# Description of the task
In the records below, one line contains "Task: Expand the 高级选项 dropdown". Print that line and every line after it exactly, down to the final one.
#### Supplied information
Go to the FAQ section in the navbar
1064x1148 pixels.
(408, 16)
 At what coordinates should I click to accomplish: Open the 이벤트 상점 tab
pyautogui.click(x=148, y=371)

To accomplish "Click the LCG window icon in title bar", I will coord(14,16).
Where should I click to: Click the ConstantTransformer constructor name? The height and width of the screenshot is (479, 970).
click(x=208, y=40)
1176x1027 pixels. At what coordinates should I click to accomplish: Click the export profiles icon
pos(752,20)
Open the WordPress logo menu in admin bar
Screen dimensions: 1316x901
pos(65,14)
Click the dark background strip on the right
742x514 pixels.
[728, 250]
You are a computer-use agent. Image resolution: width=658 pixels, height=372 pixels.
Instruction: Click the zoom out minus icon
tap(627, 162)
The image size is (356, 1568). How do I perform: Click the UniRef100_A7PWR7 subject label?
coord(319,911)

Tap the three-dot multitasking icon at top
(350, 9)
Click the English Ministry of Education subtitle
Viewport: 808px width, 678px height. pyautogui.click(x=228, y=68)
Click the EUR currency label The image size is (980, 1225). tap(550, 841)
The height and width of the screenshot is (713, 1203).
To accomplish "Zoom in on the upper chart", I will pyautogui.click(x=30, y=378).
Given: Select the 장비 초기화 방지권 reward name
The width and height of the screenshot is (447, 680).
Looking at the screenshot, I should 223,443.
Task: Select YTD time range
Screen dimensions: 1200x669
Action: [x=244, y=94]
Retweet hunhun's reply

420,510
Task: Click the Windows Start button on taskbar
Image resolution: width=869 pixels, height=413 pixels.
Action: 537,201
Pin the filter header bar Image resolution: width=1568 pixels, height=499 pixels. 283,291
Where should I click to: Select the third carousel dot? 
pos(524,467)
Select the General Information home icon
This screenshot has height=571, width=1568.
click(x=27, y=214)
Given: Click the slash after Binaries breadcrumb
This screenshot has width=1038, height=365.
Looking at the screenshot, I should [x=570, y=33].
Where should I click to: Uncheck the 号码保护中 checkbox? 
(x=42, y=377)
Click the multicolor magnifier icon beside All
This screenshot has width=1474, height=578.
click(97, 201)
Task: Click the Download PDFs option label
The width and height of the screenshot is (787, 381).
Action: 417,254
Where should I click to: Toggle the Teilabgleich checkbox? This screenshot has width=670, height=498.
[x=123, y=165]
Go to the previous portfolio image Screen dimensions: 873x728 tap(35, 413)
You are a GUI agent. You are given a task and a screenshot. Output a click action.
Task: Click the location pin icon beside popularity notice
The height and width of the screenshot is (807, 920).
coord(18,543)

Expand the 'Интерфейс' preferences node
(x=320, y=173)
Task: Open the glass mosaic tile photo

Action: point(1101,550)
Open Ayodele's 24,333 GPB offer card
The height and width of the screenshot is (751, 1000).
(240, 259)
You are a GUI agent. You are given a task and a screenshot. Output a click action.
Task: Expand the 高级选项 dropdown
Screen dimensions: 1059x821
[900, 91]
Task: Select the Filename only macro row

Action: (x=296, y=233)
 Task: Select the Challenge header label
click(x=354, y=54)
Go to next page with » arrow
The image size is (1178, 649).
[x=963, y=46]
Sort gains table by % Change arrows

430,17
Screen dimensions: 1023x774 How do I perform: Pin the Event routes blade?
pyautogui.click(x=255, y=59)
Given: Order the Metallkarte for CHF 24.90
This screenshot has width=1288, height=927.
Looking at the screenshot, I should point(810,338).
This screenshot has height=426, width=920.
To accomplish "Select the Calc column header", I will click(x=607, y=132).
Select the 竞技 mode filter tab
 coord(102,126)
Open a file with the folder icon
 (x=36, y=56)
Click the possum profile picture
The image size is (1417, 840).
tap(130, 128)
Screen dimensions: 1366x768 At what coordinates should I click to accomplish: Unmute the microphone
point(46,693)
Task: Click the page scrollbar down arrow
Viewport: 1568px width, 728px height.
########
# Answer to the problem
Task: Expand the 高级选项 dropdown
Screen dimensions: 1059x821
[900, 91]
Task: Select the Filename only macro row

Action: (x=296, y=233)
 Task: Select the Challenge header label
click(x=354, y=54)
Go to next page with » arrow
The image size is (1178, 649).
[x=963, y=46]
Sort gains table by % Change arrows

430,17
Screen dimensions: 1023x774 How do I perform: Pin the Event routes blade?
pyautogui.click(x=255, y=59)
Given: Order the Metallkarte for CHF 24.90
This screenshot has width=1288, height=927.
Looking at the screenshot, I should point(810,338).
This screenshot has height=426, width=920.
To accomplish "Select the Calc column header", I will click(x=607, y=132).
Select the 竞技 mode filter tab
 coord(102,126)
Open a file with the folder icon
 (x=36, y=56)
Click the possum profile picture
The image size is (1417, 840).
tap(130, 128)
Screen dimensions: 1366x768 At what coordinates should I click to accomplish: Unmute the microphone
point(46,693)
Task: Click the page scrollbar down arrow
Viewport: 1568px width, 728px height.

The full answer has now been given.